All parents worry about their children. Is my child eating enough? Is my child sleeping enough? Is my child standing and walking at the right time? Is my child speaking at the right time?

Amanda was a first-time mother to a two year old boy named Joel. Joel used ‘Mama’ and ‘Dada’, but no other words to communicate his needs and wants. At home, Joel would go to the kitchen, stand below the cupboards, reach up, and make sounds. Amanda knew he wanted something, but could not always figure out what. In these situations, Joel’s attempts at communication often ended in crying and tantrums.
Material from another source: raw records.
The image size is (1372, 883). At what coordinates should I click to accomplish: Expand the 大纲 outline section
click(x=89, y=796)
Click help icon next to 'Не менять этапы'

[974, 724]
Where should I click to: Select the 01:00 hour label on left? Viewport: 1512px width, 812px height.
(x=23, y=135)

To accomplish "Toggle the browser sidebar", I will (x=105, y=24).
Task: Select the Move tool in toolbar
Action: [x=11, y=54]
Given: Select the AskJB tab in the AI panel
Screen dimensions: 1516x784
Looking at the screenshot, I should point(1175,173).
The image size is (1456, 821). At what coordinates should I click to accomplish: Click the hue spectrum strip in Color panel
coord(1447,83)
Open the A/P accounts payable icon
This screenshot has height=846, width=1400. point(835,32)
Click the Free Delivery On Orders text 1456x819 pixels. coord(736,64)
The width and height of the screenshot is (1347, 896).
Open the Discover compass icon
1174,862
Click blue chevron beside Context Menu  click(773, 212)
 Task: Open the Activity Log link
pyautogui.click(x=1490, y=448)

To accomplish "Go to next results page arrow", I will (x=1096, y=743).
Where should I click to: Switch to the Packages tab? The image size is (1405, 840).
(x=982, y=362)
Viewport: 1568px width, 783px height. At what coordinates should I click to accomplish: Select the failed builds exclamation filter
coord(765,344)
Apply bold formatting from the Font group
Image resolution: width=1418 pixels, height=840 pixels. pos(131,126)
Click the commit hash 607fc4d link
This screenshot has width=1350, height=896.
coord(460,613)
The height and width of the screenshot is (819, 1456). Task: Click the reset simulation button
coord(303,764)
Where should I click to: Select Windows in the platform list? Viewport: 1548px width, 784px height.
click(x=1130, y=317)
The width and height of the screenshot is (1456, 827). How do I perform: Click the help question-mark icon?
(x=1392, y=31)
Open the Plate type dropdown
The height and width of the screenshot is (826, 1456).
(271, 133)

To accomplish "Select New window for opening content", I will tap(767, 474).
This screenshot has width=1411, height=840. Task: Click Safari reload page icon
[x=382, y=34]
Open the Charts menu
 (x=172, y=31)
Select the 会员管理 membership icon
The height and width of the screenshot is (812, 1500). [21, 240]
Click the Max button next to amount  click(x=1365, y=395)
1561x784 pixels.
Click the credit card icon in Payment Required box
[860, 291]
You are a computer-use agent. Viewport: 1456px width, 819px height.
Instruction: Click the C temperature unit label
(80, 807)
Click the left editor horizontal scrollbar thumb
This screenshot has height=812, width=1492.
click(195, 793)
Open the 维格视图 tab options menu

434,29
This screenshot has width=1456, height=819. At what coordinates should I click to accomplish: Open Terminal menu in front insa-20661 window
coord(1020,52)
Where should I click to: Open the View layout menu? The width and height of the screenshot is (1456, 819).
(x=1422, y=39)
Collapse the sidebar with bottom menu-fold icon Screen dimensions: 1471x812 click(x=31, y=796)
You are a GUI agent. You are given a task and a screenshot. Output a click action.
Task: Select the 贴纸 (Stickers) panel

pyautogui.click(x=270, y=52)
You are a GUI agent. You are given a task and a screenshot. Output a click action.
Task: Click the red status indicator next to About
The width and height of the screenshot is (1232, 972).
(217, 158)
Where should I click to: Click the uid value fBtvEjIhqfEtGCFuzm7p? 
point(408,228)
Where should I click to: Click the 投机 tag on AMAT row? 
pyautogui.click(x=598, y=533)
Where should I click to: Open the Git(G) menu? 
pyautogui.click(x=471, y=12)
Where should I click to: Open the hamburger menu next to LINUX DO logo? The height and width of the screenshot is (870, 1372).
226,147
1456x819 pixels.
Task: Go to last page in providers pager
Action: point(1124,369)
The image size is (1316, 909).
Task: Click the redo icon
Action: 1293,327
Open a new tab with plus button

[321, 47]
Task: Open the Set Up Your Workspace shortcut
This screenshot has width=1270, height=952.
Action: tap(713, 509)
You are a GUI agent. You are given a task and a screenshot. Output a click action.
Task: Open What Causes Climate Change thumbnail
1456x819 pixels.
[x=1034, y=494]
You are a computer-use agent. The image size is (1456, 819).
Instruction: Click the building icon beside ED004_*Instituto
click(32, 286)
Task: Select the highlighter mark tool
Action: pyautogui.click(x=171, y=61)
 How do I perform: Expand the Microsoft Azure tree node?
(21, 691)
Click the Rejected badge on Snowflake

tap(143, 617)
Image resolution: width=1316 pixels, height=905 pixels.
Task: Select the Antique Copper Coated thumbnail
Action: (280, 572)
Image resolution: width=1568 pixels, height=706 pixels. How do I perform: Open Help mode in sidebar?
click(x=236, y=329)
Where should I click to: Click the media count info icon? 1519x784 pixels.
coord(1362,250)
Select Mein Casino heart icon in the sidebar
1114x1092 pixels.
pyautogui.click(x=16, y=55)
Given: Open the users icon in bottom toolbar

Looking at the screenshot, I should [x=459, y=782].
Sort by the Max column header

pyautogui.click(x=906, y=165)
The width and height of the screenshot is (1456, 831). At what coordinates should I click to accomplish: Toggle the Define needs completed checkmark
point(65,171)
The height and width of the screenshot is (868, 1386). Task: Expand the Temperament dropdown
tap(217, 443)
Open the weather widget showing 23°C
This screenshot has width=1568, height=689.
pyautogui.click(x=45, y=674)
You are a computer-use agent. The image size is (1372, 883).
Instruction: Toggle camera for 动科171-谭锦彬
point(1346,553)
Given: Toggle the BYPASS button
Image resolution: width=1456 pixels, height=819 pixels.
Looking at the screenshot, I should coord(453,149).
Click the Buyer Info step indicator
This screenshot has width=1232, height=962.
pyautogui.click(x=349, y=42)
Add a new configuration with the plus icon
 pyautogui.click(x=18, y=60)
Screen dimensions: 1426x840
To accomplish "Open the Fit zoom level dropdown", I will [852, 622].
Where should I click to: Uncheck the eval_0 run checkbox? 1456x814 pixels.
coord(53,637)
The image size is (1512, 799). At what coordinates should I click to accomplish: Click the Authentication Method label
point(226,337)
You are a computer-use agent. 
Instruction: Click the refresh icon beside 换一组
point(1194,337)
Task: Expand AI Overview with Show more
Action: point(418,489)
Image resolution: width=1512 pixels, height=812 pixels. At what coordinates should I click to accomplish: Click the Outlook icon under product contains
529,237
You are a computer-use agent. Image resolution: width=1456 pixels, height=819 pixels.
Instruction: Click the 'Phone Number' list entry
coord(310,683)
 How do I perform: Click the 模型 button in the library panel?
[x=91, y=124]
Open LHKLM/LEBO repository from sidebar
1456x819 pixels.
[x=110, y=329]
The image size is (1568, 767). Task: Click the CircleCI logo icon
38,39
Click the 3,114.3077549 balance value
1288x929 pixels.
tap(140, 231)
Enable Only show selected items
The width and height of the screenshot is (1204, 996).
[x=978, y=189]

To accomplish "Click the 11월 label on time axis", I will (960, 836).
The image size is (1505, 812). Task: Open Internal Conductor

Throughout the day, Amanda would ask Joel to repeat words that she said to him, but he rarely did. Amanda also noticed that Joel’s responses to directions she gave him were not consistent. When Amanda asked him to get his shoes or hand her a toy he was holding, he sometimes complied. Other times Joel seemed at a loss for what to do. He would stand still and look at her, or look around, as if trying to figure out what his mother meant. When Amanda took Joel to music classes or to the park, he sometimes hit other children or grabbed their toys.
One day, Joel had been playing with two other preschoolers in the sand box at the park. Joel had started to scream and had clutched a plastic shovel to his chest, tears streaming down his face. The two other children were covered with sand that Joel had thrown at them. The other mothers had looked in disapproval at Joel and said to Amanda ‘You should teach your son to use his words’; then, they guided their own children away.
  Amanda had thought that bringing Joel to the park to play with other children was a good idea, but it seemed to have been just the opposite.  She knew that Joel enjoyed playing with other children, but he couldn’t ask them for toys that he wanted.  Joel’s inability to communicate using words was affecting his chances to interact and form friendships with other children.

Amanda was concerned about her son’s lack of words. When she discussed this with her friends, who also had children, they told her that boys are always slower to develop and that she shouldn’t worry. Her family doctor agreed that Joel was a bit behind in his talking, but told her not to worry. Amanda talked to her in-laws about taking Joel to see a speech-language pathologist, but they said ‘How can someone help Joel with his talking when he is not talking yet?’ In spite of this, she called the number for the speech and language program in her community, but was told that she would have to wait several months for an appointment. Amanda felt that valuable time was passing and that she wasn’t doing anything to help her son with his she contacted a private speech-therapy clinic and booked Joel in for an assessment.

Ten percent of all children will experience some type of speech and language difficulty. Boys are four times more likely than girls to experience delays or disorders of communication. A lack of ability to communicate decreases a child’s opportunities to interact with peers. A speech-language pathology assessment can help identify a child’s strengths and weaknesses in the areas of understanding and using language. Delays in communication may be the result of an underlying condition, or may exist on its own.

Speech-language pathology treatment for children CAN begin even if a child uses very few words. Speech-language pathologists work closely with parents of very young children because they are often more comfortable with their parents than with strangers. Parents are taught strategies to help improve their child’s response to instructions. During treatment sessions, parents also learn to recognize their child’s attempts at communication and to encourage their child to communicate more often and in more situations.